- [What you need to do]: Every record listed below should be copied exactly.

* * * * * * * * *

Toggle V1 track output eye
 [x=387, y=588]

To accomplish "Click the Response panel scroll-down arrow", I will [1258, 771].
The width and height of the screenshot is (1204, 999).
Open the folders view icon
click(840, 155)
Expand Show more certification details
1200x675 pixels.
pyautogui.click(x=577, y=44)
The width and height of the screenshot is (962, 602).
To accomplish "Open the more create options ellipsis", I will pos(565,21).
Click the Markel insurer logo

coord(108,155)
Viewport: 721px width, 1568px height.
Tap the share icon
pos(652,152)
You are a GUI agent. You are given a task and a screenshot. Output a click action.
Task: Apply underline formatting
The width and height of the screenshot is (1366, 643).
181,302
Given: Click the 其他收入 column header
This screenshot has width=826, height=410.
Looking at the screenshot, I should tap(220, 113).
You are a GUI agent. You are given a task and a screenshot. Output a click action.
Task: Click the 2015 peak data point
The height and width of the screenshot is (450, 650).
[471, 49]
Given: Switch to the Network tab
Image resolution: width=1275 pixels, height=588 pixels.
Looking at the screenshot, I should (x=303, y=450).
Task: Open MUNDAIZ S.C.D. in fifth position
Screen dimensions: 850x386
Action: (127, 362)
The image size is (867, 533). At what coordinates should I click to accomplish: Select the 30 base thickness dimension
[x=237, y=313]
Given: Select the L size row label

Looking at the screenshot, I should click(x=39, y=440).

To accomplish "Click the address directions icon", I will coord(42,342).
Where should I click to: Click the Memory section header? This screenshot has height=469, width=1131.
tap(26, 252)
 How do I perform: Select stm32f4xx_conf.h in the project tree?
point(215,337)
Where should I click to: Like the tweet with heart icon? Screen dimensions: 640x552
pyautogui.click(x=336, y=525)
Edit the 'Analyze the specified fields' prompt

* * * * * * * * *

- [Response to this exercise]:
Toggle V1 track output eye
 [x=387, y=588]

To accomplish "Click the Response panel scroll-down arrow", I will [1258, 771].
The width and height of the screenshot is (1204, 999).
Open the folders view icon
click(840, 155)
Expand Show more certification details
1200x675 pixels.
pyautogui.click(x=577, y=44)
The width and height of the screenshot is (962, 602).
To accomplish "Open the more create options ellipsis", I will pos(565,21).
Click the Markel insurer logo

coord(108,155)
Viewport: 721px width, 1568px height.
Tap the share icon
pos(652,152)
You are a GUI agent. You are given a task and a screenshot. Output a click action.
Task: Apply underline formatting
The width and height of the screenshot is (1366, 643).
181,302
Given: Click the 其他收入 column header
This screenshot has width=826, height=410.
Looking at the screenshot, I should tap(220, 113).
You are a GUI agent. You are given a task and a screenshot. Output a click action.
Task: Click the 2015 peak data point
The height and width of the screenshot is (450, 650).
[471, 49]
Given: Switch to the Network tab
Image resolution: width=1275 pixels, height=588 pixels.
Looking at the screenshot, I should (x=303, y=450).
Task: Open MUNDAIZ S.C.D. in fifth position
Screen dimensions: 850x386
Action: (127, 362)
The image size is (867, 533). At what coordinates should I click to accomplish: Select the 30 base thickness dimension
[x=237, y=313]
Given: Select the L size row label

Looking at the screenshot, I should click(x=39, y=440).

To accomplish "Click the address directions icon", I will coord(42,342).
Where should I click to: Click the Memory section header? This screenshot has height=469, width=1131.
tap(26, 252)
 How do I perform: Select stm32f4xx_conf.h in the project tree?
point(215,337)
Where should I click to: Like the tweet with heart icon? Screen dimensions: 640x552
pyautogui.click(x=336, y=525)
Edit the 'Analyze the specified fields' prompt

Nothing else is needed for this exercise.